Personal information
- Nationality: Antiguan
- Born: 11 December 1948 (age 77) Plymouth, Montserrat

Sport
- Sport: Sprinting
- Event: 400 metres

Medal record
Representing Americas
IAAF World Cup
| Bronze medal – third place | 1977 Düsseldorf | 4 x 400 m relay |

= Fred Sowerby =

Fred Sowerby (Frederick Oliver Newgent Sowerby; born December 11, 1948) is a track and field athlete from Antigua and Barbuda, known primarily for running the 400 metres.

==Biography==
At the 1976 Summer Olympics, he was eliminated by finishing seventh in the quarterfinals while running more than two seconds slower than his personal best of 45.6, set earlier that year. He also anchored his team, finishing last in their qualifying round. Sowerby still holds the Antiguan and Barbudan national records in the 400 metres, and 400 metres hurdles. Sowerby became the first ever flag bearer for Antigua and Barbuda when he carried the flag in the 1976 opening ceremony.

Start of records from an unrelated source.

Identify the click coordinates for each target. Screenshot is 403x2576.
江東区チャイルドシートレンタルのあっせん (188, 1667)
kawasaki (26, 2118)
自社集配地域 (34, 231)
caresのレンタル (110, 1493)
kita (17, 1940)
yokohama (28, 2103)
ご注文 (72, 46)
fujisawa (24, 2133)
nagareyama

Sowerby is also a three-time champion in the now defunct 600 yard dash at the USA Indoor Track and Field Championships. Sowerby is a 1973 graduate of Murray State University, where he was elected to the Athletic Hall of Fame in 1986.

Sowerby, had a successful career as head track and field coach of Delaware State University, receiving several Coach of the year awards. He then relocated to his alma mater, Murray State University, where he coached the track teams to several victories until 1993.

After moving to Las Vegas, Nevada, where he was an assistant coach for the University of Nevada, Las Vegas, Sowerby has continued to run in Masters athletics wearing the United States uniform, setting the World Masters Athletics World Record in the M45 and M50 age divisions in 1994 and 1999 respectively. Sowerby also still holds the World M45 Record for the Indoor 400, set in 1994.

Sowerby currently is retired from collegiate athletics although he coaches track and is a substitute teacher at Hopkinsville High School and lives in Hopkinsville, Kentucky with his wife, Carolyn. He has six children: Brian, Vaedra, Fred, Jr., LaTonya, Terrance, and Stephon.